# moving to Portugal



## honeyavalon2 (Jun 10, 2011)

Hi my husband and I are considering moving to Portugal, he is semi retired
And we are considering buying a static park home, would part time employment be easy to find as we would need some form of income. Does anyone have any experience or advice they could give us please. Also best areas to live in?

What would be the best thing to do regarding furniture? Buy new or ship ours over?

Thank you
:fingerscrossed:


----------



## travelling-man (Jun 17, 2011)

No employment is easy to find here & if the applicant is not fluent in Portuguese it becomes virtually impossible I'm afraid.

Best area will depend on your individual criteria.

As for furniture, you're probably better off buying new here.


----------



## suejw (Aug 23, 2013)

*Furniture*

Hi,we are buying a place in the algarve by olhao that we will be renting out,can anybody recommend furniture shops or the best place to buy furniture,we would need everything to kit out the house and outside,we have seen a couple of places that do full packs but don't really want to go down that route,also if anyone has a view on whether it would work out cheaper to freight the stuff from the u.k to Portugal and an idea of costs if they know would be much appreciated.


----------



## quelfesgirl (May 27, 2013)

depends what you mean by part-time. Are you looking at the Algarve or other parts of Portugal? You should be able to get seasonal work if you are down in the Algarve.

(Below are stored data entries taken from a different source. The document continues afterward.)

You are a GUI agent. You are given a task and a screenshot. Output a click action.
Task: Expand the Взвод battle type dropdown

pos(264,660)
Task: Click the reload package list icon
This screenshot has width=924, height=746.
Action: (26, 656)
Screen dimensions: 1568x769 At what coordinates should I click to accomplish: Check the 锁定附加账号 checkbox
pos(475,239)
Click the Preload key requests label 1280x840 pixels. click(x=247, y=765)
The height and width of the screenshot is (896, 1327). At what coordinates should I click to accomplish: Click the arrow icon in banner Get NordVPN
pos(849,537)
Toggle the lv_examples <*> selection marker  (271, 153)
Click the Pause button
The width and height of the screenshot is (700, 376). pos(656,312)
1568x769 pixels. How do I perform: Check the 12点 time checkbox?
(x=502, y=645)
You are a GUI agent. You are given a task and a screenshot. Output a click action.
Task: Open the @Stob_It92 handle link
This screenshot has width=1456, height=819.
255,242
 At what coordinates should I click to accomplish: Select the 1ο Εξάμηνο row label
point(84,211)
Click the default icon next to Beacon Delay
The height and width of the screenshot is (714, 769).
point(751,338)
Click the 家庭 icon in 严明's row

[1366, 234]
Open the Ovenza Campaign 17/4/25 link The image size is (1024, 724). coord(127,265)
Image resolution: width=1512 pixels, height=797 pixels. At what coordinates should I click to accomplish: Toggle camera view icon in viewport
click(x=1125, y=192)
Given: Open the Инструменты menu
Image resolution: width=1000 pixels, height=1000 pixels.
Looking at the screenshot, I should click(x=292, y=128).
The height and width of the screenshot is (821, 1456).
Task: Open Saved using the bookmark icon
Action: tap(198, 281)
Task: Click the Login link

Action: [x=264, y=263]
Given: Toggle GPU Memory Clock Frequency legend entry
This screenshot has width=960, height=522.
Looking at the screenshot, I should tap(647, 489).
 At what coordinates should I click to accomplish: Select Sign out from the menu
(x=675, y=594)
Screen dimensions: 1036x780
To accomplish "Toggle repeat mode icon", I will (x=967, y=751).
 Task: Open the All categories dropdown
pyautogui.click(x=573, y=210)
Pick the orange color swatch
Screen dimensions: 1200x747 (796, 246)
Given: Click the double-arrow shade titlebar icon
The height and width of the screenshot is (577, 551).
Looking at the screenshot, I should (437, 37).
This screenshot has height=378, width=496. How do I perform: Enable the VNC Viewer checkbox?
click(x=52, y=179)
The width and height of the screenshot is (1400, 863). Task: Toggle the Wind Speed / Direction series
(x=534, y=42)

You may want to think about the skills you can have, many people are self employed as gardeners, cleaners etc but this might not be the kind of work you want. 

If you are in the Algarve look at furniturefrontera.co.uk really nice quality furniture, I have quite a bit of their stuff its good quality and reasonable price.

A note of experience, when we moved here 11 years ago we spent a fortune shipping all our furniture down here only to find what looked great in a victoria house in the UK does not always look great in a modern villa. We spent a lot of money getting it down here only to replace it all over the last few years.


----------